The autophagy inducer spermidine ameliorates the cardiac phenotype of aged IGF1R^tg mice. A and B, Representative confocal images (A) and quantification (B) of autophagic activity assessed by GFP-LC3 positive dots in GFP-LC3–expressing H9c2 cells treated with increasing concentrations of IGF1 in the presence or absence of spermidine (6.25 µmol/L) for 6 hours. Scale bar, 10 µm (n=4 biological replicates per condition). C, Schematic representation of spermidine (SPD) feeding protocol to male IGF1R^tg mice. SPD (3 mmol/L) was added to the drinking water starting at the age of 15 months, and after 5 months cardiac parameters were assessed.
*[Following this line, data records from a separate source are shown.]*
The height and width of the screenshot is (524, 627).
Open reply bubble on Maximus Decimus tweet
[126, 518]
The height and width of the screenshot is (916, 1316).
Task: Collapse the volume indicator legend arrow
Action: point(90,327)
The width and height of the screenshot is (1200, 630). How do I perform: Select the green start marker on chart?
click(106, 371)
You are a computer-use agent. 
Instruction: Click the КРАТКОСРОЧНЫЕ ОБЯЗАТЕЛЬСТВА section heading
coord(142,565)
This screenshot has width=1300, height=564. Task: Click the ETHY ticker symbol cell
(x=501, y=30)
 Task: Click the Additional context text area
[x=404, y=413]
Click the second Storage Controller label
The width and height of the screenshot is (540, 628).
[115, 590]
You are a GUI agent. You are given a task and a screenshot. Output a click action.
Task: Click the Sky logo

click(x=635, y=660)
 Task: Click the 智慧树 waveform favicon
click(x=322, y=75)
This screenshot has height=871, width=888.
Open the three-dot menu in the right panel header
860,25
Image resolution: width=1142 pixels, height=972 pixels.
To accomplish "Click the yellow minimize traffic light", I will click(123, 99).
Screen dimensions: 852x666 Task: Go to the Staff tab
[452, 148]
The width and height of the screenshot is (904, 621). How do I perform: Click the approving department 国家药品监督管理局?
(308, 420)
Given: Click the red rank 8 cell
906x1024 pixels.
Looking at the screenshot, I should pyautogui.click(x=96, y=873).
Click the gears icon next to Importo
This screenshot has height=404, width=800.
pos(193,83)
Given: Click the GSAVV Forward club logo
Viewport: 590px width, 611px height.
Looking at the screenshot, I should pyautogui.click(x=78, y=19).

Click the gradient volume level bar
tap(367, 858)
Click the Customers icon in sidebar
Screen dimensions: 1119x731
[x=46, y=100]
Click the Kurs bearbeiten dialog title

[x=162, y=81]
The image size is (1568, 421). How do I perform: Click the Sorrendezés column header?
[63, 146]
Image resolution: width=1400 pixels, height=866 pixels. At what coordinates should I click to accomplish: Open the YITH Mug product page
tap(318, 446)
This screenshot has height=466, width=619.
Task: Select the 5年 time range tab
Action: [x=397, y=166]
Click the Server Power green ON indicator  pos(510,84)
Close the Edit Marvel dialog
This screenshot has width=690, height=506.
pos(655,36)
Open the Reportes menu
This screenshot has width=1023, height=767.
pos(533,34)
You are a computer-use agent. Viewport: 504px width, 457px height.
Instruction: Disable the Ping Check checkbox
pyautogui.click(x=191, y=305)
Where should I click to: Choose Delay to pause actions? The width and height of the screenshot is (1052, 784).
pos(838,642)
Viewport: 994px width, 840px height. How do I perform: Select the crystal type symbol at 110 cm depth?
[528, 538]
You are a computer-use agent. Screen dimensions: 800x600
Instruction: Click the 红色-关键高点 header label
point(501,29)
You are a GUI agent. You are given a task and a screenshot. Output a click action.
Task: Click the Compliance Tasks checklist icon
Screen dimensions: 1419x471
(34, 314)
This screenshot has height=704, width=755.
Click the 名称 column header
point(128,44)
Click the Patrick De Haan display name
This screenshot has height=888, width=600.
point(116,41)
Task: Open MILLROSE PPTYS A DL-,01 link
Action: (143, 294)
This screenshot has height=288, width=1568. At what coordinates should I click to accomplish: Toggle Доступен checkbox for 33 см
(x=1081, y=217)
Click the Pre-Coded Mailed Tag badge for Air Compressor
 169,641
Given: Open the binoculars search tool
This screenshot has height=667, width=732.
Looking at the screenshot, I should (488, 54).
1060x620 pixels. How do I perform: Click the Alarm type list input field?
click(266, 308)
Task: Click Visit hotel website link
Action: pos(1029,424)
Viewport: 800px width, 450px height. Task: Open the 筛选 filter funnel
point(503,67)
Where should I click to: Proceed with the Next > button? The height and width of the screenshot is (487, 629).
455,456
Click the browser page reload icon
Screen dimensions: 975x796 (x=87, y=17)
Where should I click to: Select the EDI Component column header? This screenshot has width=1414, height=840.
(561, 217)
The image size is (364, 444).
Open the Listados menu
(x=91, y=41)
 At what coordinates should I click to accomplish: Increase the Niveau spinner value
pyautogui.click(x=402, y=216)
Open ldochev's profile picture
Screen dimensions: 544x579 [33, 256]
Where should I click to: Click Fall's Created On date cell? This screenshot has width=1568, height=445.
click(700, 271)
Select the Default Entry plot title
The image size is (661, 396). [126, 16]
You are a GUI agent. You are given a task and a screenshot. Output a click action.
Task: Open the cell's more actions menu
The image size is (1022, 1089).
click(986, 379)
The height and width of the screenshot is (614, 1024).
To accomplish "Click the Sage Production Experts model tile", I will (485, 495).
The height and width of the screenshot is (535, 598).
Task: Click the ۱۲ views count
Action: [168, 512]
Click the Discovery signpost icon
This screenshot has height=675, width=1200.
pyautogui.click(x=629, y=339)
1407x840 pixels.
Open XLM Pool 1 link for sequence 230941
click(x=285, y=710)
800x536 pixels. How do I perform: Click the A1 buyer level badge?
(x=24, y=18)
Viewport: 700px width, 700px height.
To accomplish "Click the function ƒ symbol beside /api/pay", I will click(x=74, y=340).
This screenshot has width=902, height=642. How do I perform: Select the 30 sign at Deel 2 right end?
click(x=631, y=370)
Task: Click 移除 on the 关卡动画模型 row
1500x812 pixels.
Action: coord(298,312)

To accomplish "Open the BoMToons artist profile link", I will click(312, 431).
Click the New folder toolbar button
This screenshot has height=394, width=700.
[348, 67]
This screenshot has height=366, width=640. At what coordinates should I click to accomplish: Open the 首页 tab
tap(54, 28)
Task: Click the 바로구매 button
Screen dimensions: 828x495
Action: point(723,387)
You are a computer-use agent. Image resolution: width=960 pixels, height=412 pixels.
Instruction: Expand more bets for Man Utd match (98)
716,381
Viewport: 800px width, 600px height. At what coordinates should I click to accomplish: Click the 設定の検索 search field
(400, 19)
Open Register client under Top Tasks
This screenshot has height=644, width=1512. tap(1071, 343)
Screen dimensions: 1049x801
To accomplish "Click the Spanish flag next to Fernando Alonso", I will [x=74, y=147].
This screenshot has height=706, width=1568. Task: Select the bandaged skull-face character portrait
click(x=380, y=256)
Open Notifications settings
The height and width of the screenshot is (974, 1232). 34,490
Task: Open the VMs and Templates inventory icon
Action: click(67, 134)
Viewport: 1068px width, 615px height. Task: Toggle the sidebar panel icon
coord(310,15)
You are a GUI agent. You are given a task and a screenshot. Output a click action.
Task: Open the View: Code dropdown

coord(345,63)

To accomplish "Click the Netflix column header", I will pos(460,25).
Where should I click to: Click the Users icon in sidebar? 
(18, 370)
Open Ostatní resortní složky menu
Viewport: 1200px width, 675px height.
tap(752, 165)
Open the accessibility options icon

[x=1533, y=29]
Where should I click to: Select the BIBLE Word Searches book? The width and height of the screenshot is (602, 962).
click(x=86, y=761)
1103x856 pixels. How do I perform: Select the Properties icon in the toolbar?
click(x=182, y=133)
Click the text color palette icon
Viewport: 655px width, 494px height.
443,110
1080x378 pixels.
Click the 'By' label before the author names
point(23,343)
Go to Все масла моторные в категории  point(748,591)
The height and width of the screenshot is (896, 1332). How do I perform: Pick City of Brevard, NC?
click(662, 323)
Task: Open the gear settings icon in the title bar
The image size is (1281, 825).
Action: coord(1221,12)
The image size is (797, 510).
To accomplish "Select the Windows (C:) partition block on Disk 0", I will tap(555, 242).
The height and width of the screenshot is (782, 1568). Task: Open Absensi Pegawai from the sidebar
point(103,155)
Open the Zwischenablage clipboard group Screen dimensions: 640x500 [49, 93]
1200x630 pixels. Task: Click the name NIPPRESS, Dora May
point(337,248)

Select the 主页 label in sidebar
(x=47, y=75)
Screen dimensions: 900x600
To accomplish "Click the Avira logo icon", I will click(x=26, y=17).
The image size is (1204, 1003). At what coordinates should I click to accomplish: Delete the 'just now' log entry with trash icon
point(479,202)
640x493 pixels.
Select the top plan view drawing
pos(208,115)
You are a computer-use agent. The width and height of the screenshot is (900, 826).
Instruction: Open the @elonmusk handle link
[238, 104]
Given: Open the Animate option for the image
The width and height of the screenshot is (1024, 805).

D through H, Echocardiography-derived (D) heart rate (HR), LV mass normalized to body weight (BW; E), LV remodeling index (LVRI; F), LV ejection fraction (LVEF; G), and body surface area–normalized left atrial area (LAA_i; H) in 20-month-old spermidine-treated and control IGF1R^tg and WT mice (n=15/7/11 mice per group, respectively). I through L, Invasively measured left ventricular maximum pressure (P_max; I), maximum rate of pressure rise (dP/dt_max; J), maximum rate of pressure decay (–dP/dt_min; K), and preload recruitable stroke work (PRSW; L) in 20-month-old spermidine-treated and control IGF1R^tg and WT mice (n=7/7/10 mice per group, respectively). Indicated P values on top of B represent factor comparisons by 2-way ANOVA including IGF1 concentration and spermidine treatment as fixed factors. Other P values were calculated by ANOVA with the Dunnett post hoc test. Bars and error bars show means and SEM, respectively, with individual data points superimposed. GFP-LC3 indicates Green Fluorescent Protein-Microtubule-associated Protein 1A/1B-Light Chain 3; IGF1, insulin-like growth factor 1; IGF1R, IGF1 receptor; IGF1R^tg mice, mice overexpressing human IGF1R specifically in cardiomyocytes; LV, left ventricular; and WT, wild-type.